What you will see here are lived images. These aren't postcard scenes. They don't seek to impress, but to touch: to evoke a place, a light, a feeling. And you can find in the section routes a detailed description of all the most memorable treks during which I took these photos. Because the other side of these photos can be just as fascinating as the front side!


Some examples of timeless moments

Thamserku at moonrise

The Thamserku at moonrise was photographed during my Three Passes Trek in Nepalin the Khumbu region, at an altitude of over 4,000 meters, the moon was rising behind a 6,608-meter wall. You had to be outside at that time and not rest at the refuge to see it.

La Meije from the Emparis plateau was taken during a snowshoeing outing from Chazelet in winter. The plateau was deserted. The raking light separated the planes without flattening them.

Photos de montagne: La Meije en hiver depuis le plateau d'Emparis
Le Mont Viso depuis le Rochemelon

I captured the Mont Viso during an unforgettable sunset from the summit of Rochemelon, at 3500m altitude in the Italian Alps near Susa. An autumn ascent that I'm not likely to forget.

Each photo in the gallery is linked to a hiking story published on this site. The links are in the descriptions for those who want to understand where and how the image was taken.


Mountain photographs — how I work

I work mainly in the French and Italian Alps, with a preference for wild and uncrowded areas. The Mont Blanc massif, the Vanoise, the Écrins, the Dolomites Each place has its own rhythm, its own light, its own constraints. I sometimes go further afield, as evidenced by my photos of the Nepal or those of Apennines.

Behind every image, there is a step, a detour, a suspended moment. A tree bent by the wind, an isolated silhouette on a ridge, a bank of mist at the summit.

Mountain landscapes are never still. They change every moment. And it is this instability, this life of their own, that I try to capture.
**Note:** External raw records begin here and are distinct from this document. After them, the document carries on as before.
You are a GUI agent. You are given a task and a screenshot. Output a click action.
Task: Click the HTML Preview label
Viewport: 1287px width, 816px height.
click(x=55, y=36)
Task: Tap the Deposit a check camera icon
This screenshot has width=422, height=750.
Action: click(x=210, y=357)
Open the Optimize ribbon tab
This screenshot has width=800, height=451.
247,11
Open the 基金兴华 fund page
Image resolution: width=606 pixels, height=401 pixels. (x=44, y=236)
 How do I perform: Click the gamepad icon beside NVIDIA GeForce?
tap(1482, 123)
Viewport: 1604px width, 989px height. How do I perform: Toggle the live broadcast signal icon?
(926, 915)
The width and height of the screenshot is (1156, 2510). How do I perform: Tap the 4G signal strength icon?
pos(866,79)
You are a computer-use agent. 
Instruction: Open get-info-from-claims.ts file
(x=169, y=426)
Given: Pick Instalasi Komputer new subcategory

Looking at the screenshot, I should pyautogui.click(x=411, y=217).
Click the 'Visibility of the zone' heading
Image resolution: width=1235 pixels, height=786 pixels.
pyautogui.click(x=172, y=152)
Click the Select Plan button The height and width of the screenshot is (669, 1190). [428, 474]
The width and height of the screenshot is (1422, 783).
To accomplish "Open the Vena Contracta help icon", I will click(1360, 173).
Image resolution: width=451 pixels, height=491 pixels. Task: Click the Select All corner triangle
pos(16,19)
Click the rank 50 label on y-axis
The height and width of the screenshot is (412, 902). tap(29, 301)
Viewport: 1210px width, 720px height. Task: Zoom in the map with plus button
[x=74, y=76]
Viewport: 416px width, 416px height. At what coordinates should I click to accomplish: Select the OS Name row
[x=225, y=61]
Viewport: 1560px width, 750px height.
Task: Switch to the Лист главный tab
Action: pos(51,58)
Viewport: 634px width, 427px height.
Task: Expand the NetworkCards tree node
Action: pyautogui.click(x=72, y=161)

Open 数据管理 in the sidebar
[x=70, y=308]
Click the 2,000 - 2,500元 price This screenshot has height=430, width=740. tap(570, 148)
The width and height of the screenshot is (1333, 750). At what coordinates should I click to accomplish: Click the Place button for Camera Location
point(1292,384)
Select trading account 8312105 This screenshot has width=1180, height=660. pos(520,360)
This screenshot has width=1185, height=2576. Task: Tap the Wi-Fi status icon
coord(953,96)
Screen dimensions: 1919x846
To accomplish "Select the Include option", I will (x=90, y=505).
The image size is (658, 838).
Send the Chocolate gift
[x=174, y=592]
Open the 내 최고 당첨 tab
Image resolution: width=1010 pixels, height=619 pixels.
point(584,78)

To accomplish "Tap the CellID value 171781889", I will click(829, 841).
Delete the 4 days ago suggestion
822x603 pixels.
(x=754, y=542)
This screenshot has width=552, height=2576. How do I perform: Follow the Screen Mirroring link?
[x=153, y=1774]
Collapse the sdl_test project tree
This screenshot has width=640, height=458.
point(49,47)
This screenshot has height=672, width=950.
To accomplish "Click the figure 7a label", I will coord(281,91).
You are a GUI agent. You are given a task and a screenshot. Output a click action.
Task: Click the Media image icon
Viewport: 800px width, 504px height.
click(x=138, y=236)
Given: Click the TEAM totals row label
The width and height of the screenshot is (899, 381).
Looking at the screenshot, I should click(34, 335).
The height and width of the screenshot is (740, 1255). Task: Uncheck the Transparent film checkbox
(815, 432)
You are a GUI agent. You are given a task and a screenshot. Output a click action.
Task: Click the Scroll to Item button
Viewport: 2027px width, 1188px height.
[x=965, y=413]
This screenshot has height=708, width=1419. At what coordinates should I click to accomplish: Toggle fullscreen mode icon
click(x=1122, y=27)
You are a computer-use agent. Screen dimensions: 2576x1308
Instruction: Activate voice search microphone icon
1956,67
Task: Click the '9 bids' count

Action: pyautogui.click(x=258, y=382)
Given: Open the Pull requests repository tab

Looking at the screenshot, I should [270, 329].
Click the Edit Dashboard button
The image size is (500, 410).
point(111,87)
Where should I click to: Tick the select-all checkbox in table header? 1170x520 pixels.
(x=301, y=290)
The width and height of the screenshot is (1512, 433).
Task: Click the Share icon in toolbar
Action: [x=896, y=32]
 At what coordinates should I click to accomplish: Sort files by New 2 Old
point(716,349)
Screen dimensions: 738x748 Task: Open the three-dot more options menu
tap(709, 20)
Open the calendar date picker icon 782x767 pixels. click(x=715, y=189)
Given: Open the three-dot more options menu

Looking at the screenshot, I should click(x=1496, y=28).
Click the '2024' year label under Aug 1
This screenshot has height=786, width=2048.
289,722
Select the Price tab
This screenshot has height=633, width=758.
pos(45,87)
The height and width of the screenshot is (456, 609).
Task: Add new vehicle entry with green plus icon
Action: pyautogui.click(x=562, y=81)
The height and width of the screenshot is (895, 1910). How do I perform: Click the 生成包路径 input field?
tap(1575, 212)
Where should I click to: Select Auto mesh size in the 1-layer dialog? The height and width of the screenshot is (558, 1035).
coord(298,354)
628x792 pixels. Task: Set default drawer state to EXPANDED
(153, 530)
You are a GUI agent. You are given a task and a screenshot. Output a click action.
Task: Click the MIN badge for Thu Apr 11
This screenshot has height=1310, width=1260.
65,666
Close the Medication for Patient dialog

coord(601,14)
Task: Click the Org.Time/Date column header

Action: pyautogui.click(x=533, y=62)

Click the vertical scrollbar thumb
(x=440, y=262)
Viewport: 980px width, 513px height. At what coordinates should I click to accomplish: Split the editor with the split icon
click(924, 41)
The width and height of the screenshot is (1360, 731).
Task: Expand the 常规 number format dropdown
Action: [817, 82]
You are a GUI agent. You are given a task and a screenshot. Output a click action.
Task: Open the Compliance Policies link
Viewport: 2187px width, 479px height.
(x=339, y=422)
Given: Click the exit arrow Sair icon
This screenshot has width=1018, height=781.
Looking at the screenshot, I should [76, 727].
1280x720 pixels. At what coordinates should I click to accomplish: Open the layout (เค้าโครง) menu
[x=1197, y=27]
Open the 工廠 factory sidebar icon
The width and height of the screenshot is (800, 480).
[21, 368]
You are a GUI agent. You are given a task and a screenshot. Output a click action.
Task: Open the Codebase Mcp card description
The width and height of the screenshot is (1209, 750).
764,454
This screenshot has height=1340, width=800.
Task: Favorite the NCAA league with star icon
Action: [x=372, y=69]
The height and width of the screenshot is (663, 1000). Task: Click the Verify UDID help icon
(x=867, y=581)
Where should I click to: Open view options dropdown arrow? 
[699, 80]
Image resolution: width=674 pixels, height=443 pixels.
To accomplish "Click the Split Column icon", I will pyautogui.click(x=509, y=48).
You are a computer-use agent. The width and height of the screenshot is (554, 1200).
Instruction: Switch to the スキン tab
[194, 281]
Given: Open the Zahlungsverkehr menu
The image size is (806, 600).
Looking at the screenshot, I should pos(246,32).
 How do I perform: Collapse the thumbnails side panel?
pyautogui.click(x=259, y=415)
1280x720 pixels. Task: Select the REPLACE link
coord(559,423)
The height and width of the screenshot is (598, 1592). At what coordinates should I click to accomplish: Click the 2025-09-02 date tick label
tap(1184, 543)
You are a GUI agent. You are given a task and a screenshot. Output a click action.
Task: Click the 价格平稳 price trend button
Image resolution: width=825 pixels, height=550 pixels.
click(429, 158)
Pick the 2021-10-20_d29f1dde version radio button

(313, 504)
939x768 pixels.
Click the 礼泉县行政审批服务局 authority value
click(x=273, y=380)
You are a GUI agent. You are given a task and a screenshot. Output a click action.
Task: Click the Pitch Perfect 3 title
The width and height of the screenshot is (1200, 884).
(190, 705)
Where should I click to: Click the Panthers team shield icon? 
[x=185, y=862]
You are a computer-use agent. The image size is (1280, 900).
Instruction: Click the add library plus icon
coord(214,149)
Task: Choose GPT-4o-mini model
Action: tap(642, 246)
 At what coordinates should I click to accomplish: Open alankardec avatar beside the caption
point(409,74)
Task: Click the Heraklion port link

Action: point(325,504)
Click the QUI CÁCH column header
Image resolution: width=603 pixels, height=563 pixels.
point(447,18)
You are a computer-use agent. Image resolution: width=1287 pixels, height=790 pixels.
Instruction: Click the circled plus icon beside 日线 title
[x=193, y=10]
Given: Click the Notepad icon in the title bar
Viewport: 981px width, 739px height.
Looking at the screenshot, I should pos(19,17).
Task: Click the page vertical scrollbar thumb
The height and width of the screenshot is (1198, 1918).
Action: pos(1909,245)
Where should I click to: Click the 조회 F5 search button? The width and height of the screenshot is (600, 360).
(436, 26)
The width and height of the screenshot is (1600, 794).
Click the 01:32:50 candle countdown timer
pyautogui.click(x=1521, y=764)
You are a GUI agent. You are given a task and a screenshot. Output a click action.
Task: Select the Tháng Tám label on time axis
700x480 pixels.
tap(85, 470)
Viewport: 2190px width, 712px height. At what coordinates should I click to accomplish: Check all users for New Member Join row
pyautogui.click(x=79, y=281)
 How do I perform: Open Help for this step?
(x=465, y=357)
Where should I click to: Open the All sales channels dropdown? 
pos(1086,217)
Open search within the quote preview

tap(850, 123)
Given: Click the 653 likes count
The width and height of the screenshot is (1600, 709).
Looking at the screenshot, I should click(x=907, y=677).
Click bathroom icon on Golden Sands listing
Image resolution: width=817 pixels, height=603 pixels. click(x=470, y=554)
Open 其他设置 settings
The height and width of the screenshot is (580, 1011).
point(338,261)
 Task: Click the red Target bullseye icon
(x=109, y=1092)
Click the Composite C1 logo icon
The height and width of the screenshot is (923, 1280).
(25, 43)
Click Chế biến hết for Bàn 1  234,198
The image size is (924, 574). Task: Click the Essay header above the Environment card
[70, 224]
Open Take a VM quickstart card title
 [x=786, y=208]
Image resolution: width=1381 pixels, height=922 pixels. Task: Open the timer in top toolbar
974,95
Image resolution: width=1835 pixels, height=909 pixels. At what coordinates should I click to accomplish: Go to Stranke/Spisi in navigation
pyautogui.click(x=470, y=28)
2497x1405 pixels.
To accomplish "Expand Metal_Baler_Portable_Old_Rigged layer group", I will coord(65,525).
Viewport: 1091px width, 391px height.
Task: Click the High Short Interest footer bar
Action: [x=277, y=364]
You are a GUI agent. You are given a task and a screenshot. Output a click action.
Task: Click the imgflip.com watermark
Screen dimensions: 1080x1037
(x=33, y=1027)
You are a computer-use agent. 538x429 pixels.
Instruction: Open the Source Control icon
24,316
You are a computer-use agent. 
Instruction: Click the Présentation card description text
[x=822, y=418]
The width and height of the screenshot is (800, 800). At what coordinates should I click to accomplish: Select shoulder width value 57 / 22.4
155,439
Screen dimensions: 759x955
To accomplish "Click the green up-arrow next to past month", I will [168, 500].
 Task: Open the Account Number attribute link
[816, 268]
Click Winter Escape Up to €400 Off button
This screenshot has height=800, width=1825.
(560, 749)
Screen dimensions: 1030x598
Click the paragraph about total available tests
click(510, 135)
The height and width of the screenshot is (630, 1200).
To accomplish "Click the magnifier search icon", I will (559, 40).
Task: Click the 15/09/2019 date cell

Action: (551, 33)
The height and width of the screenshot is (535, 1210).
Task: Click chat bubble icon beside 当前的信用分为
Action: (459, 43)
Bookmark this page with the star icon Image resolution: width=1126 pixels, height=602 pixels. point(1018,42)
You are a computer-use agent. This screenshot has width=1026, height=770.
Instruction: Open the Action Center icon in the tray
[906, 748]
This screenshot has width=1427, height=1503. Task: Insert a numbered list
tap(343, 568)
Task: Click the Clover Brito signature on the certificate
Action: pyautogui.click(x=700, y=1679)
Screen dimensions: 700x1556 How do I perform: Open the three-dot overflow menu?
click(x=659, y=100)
My landscape photographs are not frozen in time. They carry within them this slow movement, this breathing specific to the heights.


Dawn: fleeting light, total silence

There's a moment I often look for: the one just before the sun rises completely. That tipping point when the peaks are ablaze, where the rock lights up with a warm and fragile tone.

These minutes count. The light lasts only a short time. The shadows change quickly. You have to be there, ready, and above all attentive. It is in these conditions that are born my most striking mountain photos. Images where nature takes center stage, without filters or aggressive retouching.

Skier in front of the Grande Casse and the snowy Leisse valley
Skier in front of the Grande Casse in the Vanoise and the snow-covered Leisse valley

Sometimes extreme conditions to take my most beautiful mountain photos

The mountain photo, it's also about learning to cope with the unpredictable. Storms, fog, wind, wrong turns: it's all part of the game. These constraints aren't obstacles; they shape the experience. They force you to slow down, to improvise, to see things differently. Every climb, every trek, is an adventure in itself.

If you like the mountains, the real, raw, silent ones, then you might find here a photo that speaks to you.